As social impact investing enters the financial mainstream, the role of religious institutions as key drivers of the movement is evolving. Kevin Thomas, CEO of the Shareholder Association for Research and Education (SHARE) provided insight and guidance at a recent seminar for the Oikocredit Canada Support Association (OCSA) regarding current trends in faith-based investment.
“Religious institutions were really at the core of creating a responsible investment,” he noted. “That’s been true for much of the development of responsible investment in Canada and globally.”
Responsible investing has entered the mainstream with huge uptake. Pressure from faith-based institutions has been joined by a wide range of other drivers including increased demand and reporting requirements from institutional investors and pension funds. Despite the market constraints of Covid-19, this year’s proxy season suggests that the interest in environmental, social and governance (ESG) proposals continues unabated.
“There is big interest around climate change, Indigenous reconciliation, and other human rights issues,” observed Thomas.
While this outpouring of interest in responsible investment is a good thing, avoiding lip service commitments to ESG policies and reporting is a core issue for faith-based investors. A key challenge is ensuring that the focus is on achieving positive outcomes, rather than just downside risk management.
“It’s a positive encouragement to be involved in something like OCSA because there is a clear link to outcomes in what you’re doing,” Thomas pointed out. “There’s no doubt that the kind of work you’re doing has a place in there. There’s still a bit of a question amongst the investors we speak with about how they use their position and influence the mainstream.”

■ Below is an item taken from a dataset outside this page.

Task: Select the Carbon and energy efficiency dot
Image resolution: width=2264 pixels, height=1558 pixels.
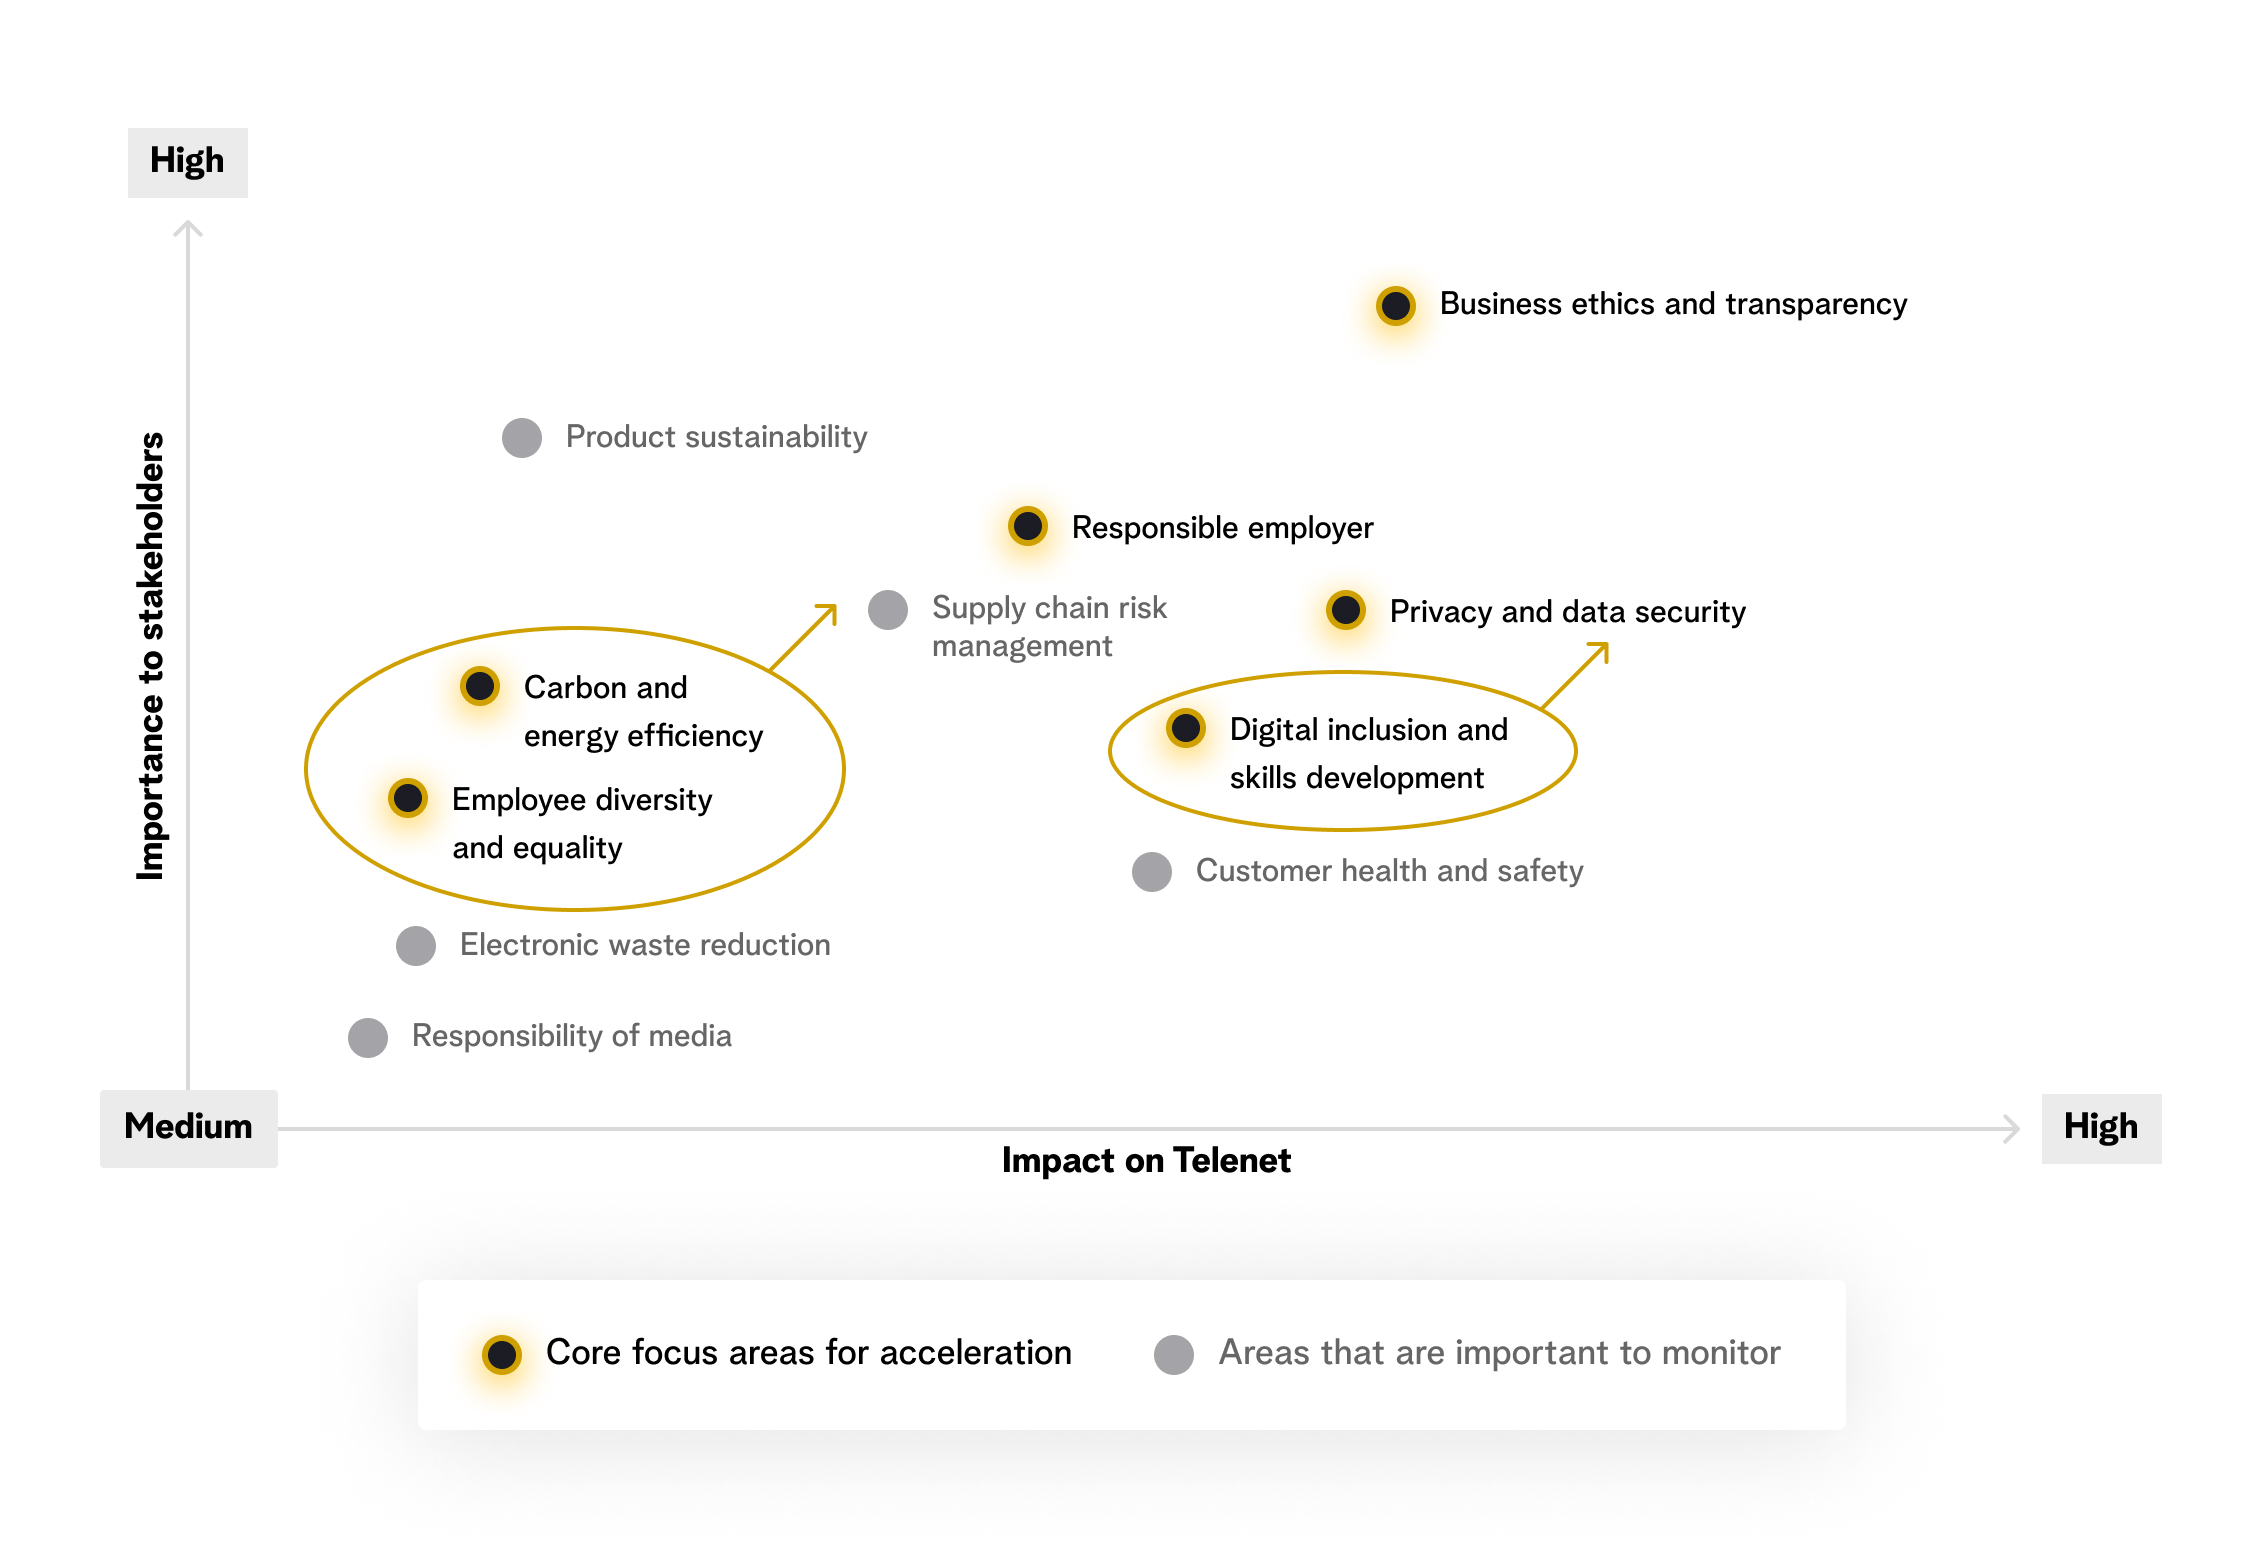Action: [x=480, y=686]
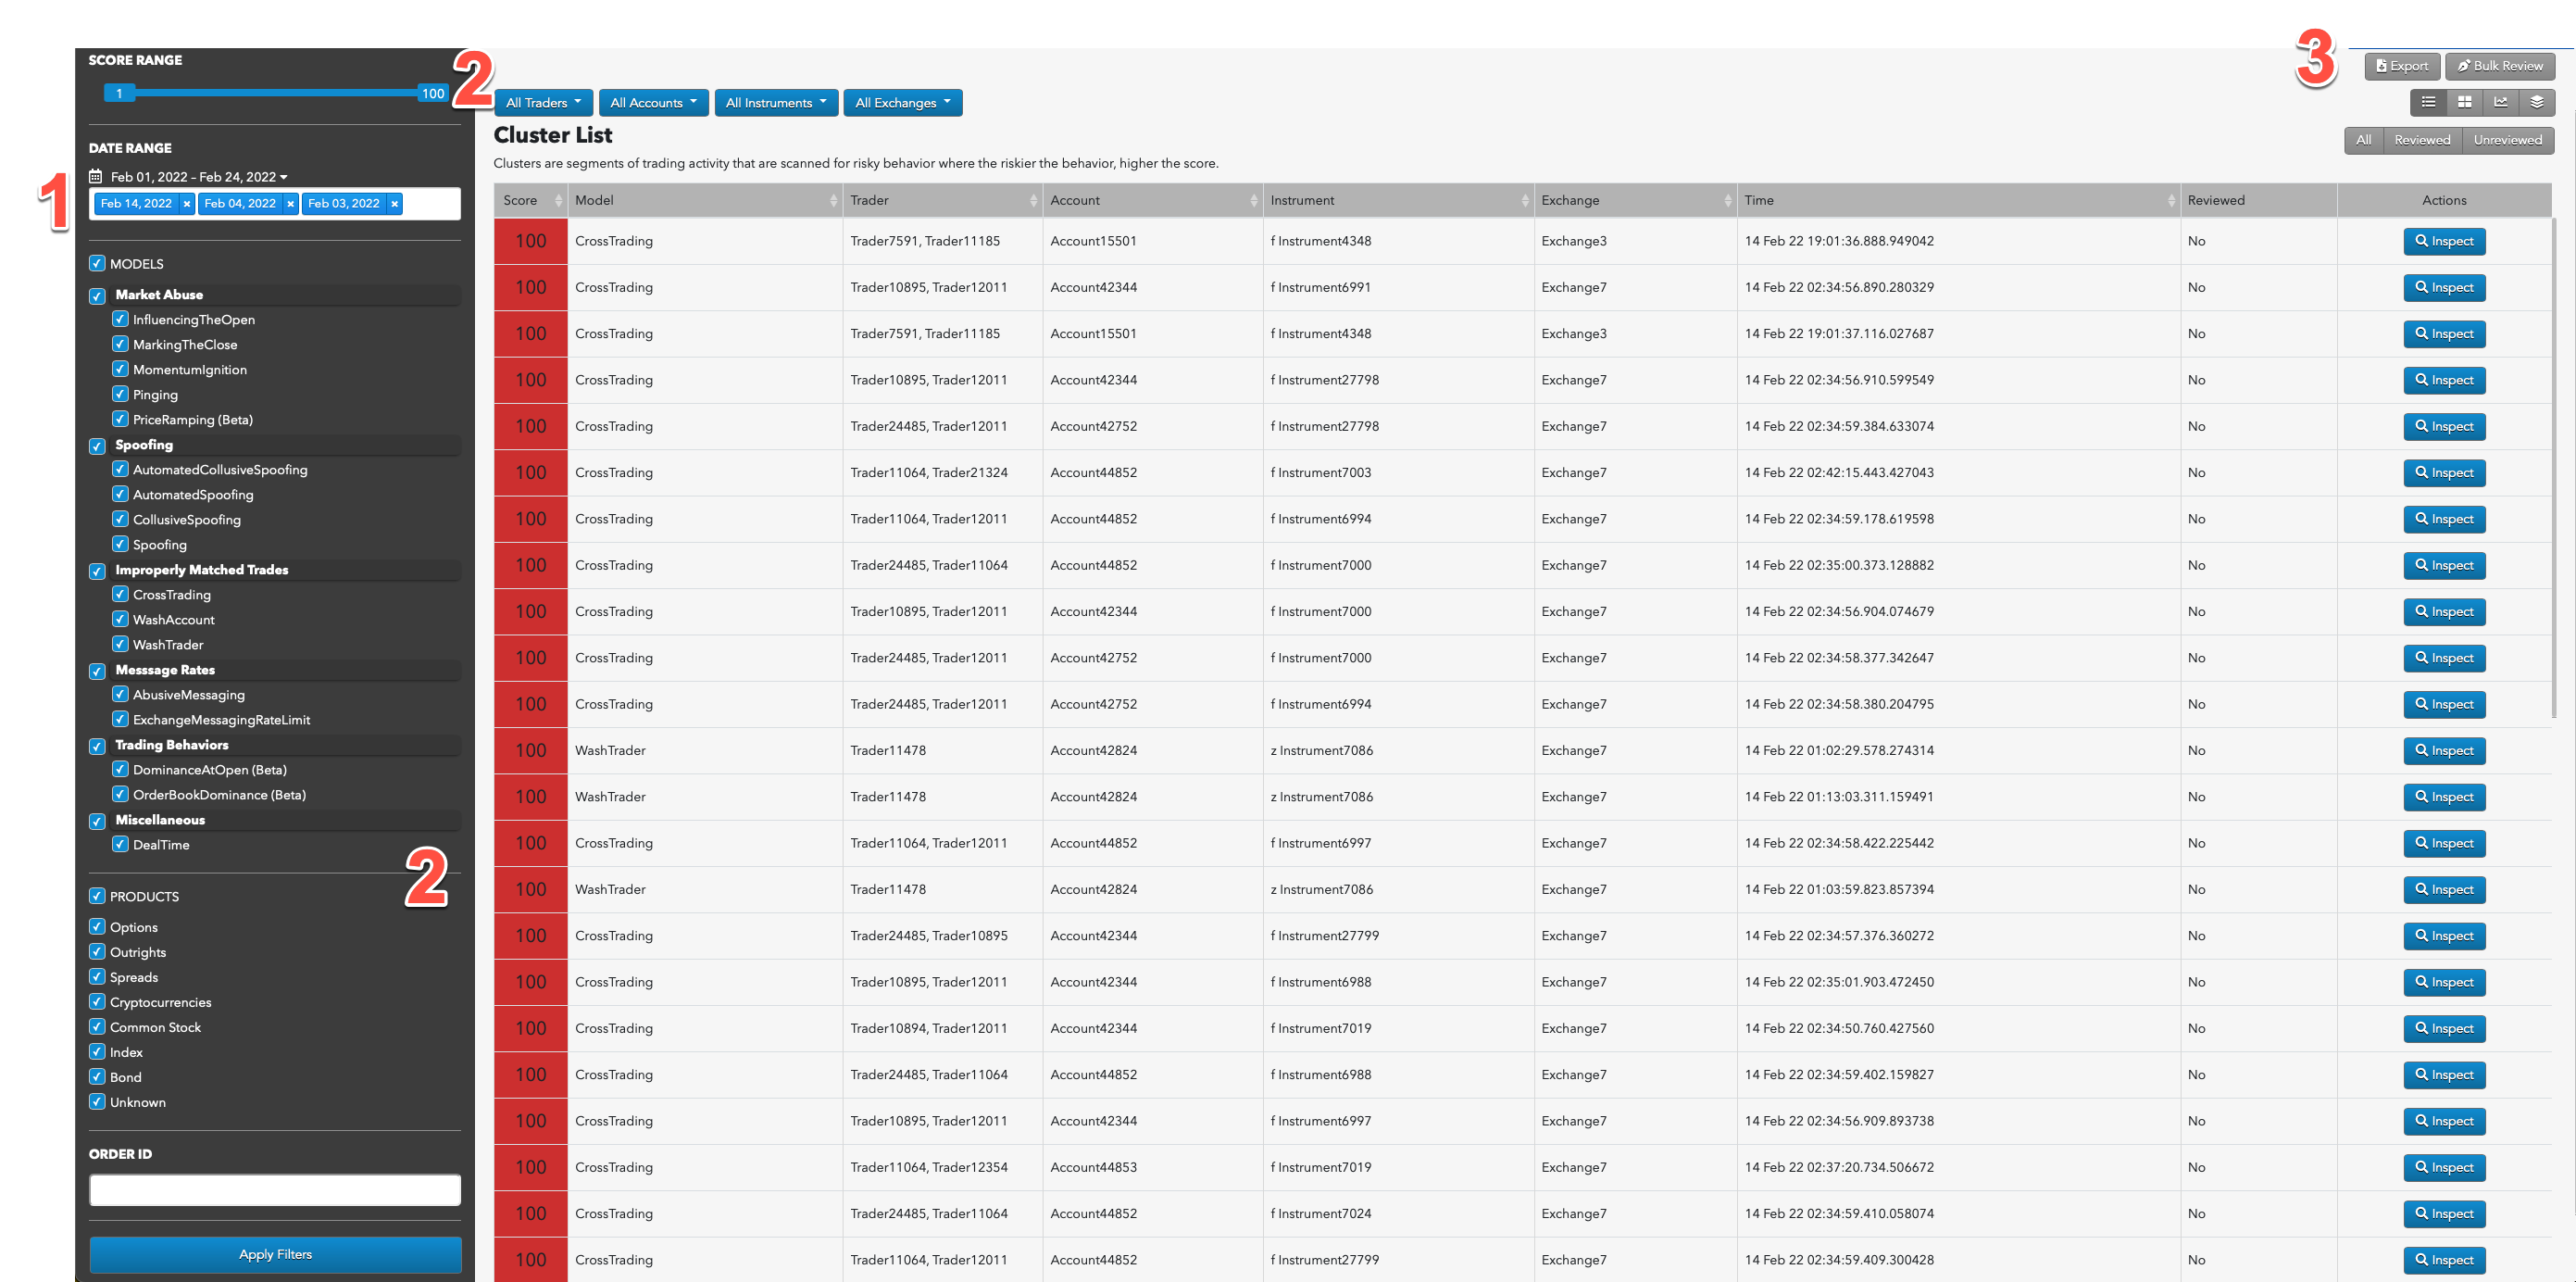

Some Canadian faith-based communities are dealing with the challenges of contracting membership and aging leadership. This may lead to new investment approaches, including consolidating their financial holdings with similar organizations. A social impact investment may be a suitable option for a pooled fund with beneficiaries with values, goals, and missions that are aligned.
Pressure from the Pews
Grassroots activism is at the heart of the faith-based social impact investing community. Congregation members are highly engaged and want their organizational investment committees to champion impact investing.
Thomas noted that this has typically taken the form of recommending divestment from companies held in the portfolio that are not well aligned with organization values, goals, and mission.
Flipping the dial from a divestment/risk management approach to a proactive focus on achieving improved social outcomes via an investment strategy is a work in progress. OCSA has an opportunity to help change the focus by providing investment committees and their advisors with a positive story demonstrating how an investment in Oikocredit International could help achieve relevant aspects of their organizational goals, values, and mission.
Lack of internal financial management capacity has led many smaller faith-based communities to rely heavily on asset managers. They typically put a lot of due diligence effort into choosing good asset managers who provide the advice as to what goes into the portfolio, the stewardship the fund gets, and how organizational values are applied to investment decisions.
The role of the professional asset manager is elevated further in pooled funds, which limits the investors’ ability to select for any particular investment. Thomas reported that there is a thirst for knowledge in the faith-based community for continuing education regarding best practices in appropriately directing asset managers and holding them accountable.
Thomas remarked that while pension committees are typically more conservative in their scope for responsible investment, other types of faith-based investment funds may have a stronger interest in social impact outcomes and a greater degree of willingness to direct their asset managers to dedicate portions of their portfolio accordingly.